### Instructions:
1 – According to the news briefs, how much is Japan spending on the water network in Ezbet al-Haggana?
2 – Extract the part of the news briefs from "In the agricultural" up to and including "tomb proves effective.", word for word.

WATANI International
23 August 2009
Remittances drop
The Central Bank of Egypt reported some 26 per cent decline in remittances for the first three months of the year. This is another drop in one of the country’s major foreign currency earners as the global economy contracts. The bank’s monthly bulletin revealed that remittances declined to USD1.7 billion in the third quarter of the 2008-2009 fiscal year from about USD2.3 billion in the previous quarter. Egypt’s other top sources of foreign currency are Suez Canal revenues and tourism, both of which dropped this year, the canal revenues dropping some 7 per cent.
Five million doses
Egypt is to order five million doses of swine flu vaccine once it is available, Deputy Health Minister Nasser al-Sayed has said, sufficient to immunise 2.5 million of the country’s nearly 80 million population. The order could go up to 10 million doses depending on the evolution of the (A)H1N1 virus over the winter, he said. Until last week Egypt had recorded 502 cases of swine flu. There was just one death—a woman returning from pilgrimage to the Muslim holy places in Saudi Arabia.
Real estate tax
The new real estate law is now ready for implementation after Finance Minister Youssef Boutros-Ghali approved the real estate taxation statute earlier this month. The 22-item statute regulates the rental value of real estate units upon which the tax value will be determined. Ghali said the law exempts housing units with annual rental value less than EGP6,000. Exempted from tax are educational institutions, government, unions, political parties and youth centres.
Japan for the grassroots
Japanese aid has been working to make life easier for the grassroots in Egypt. The sum of USD45,769 was granted to the Coptic Hope Association for Care of Disabled Persons for a project to improve the association’s Mother and Child Care Clinic in Minya. A Medical Checkup Vehicle costing USD88,444 was donated to the Association against Tuberculosis and Lung Diseases in North Sinai. The association is planning to use the medically-equipped vehicle for doctors to visit sites in Sinai and offer medical checkups to residents for whom health care is otherwise inaccessible. And in the east-of-Cairo randomly built neighbourhood of Ezbet al-Haggana, home to some one million residents, Japan is financing the erection of a water network to the tune of USD39,878. Also in North Sinai, Japan extended a grant of USD87,111 to the Society for Environment Protection for its Project for Improvement of Public Schools. Through its Assistance Scheme for Grassroots and Human Security Projects, Japan has since 1994 helped pupils all over Egypt by providing them with new desks and chairs.
In the agricultural sphere, Japanese grants amounting to some EGP63 million were used to fund the Modernisation of Agricultural Mechanisation Centre in Damanhur west of the Delta. The project allows farmers to use agricultural machines and provides them with the necessary technical training and after-sales services.
Humidity control
The tomb of Haremhab, in the Valley of the King’s on Luxor’s West Bank, has been reopened following the installation of state-of-the-art German-made humidity-control equipment. This is the first time technology is used in an attempt to reduce and control the humidity and heat inside tombs, which has long affected tomb wall paintings in the past and led to the closure of Haremhab’s tomb. It is planned that similar equipment would be installed in all the Valley of the Kings tombs if that in the Haremhab’s tomb proves effective.

### Recorded data:
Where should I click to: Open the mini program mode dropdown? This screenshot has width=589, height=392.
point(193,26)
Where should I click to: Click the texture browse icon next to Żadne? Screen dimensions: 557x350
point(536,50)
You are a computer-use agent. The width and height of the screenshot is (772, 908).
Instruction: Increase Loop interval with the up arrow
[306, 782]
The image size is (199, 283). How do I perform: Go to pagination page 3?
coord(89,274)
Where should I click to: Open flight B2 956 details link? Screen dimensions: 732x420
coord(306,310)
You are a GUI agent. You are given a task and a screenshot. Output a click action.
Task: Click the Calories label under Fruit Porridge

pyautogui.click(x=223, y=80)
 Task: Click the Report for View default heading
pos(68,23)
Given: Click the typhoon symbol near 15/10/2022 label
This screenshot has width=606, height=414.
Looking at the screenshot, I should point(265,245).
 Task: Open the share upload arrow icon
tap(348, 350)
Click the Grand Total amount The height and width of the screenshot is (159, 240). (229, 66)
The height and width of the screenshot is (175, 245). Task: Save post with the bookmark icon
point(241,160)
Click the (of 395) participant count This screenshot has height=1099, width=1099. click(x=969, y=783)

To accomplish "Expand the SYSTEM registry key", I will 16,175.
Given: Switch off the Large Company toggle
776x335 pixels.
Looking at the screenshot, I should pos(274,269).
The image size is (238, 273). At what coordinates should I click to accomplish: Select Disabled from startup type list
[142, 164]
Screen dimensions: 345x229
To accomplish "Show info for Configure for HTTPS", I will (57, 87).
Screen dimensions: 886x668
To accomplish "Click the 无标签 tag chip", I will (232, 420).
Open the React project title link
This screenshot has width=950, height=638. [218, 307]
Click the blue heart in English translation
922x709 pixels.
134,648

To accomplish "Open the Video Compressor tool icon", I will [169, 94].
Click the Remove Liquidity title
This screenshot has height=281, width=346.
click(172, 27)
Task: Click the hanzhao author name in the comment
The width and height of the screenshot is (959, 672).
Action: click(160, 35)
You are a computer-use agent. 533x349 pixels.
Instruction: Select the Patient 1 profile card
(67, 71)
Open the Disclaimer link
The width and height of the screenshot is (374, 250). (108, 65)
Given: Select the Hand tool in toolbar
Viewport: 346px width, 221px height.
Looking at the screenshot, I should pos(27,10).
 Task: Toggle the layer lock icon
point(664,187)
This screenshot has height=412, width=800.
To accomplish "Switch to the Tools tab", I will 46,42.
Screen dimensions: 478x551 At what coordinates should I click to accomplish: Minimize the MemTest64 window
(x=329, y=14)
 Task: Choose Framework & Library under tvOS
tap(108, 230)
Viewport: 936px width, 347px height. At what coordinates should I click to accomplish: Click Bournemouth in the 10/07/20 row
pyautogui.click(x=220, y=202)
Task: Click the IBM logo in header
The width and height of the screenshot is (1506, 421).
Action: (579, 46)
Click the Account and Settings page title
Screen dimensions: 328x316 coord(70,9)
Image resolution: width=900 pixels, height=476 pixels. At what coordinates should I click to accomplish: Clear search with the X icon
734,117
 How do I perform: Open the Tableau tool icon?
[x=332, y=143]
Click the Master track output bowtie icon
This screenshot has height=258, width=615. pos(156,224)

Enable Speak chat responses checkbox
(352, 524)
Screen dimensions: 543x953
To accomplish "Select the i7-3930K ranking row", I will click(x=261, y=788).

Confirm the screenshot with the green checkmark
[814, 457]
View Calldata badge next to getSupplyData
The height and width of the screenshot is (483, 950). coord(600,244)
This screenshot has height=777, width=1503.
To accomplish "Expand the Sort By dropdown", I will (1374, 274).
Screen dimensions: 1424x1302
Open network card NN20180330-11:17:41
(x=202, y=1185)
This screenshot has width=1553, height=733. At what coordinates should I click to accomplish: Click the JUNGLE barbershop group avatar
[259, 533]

### Numbered answers:
1 – USD39,878

2 –
In the agricultural sphere, Japanese grants amounting to some EGP63 million were used to fund the Modernisation of Agricultural Mechanisation Centre in Damanhur west of the Delta. The project allows farmers to use agricultural machines and provides them with the necessary technical training and after-sales services.
Humidity control
The tomb of Haremhab, in the Valley of the King’s on Luxor’s West Bank, has been reopened following the installation of state-of-the-art German-made humidity-control equipment. This is the first time technology is used in an attempt to reduce and control the humidity and heat inside tombs, which has long affected tomb wall paintings in the past and led to the closure of Haremhab’s tomb. It is planned that similar equipment would be installed in all the Valley of the Kings tombs if that in the Haremhab’s tomb proves effective.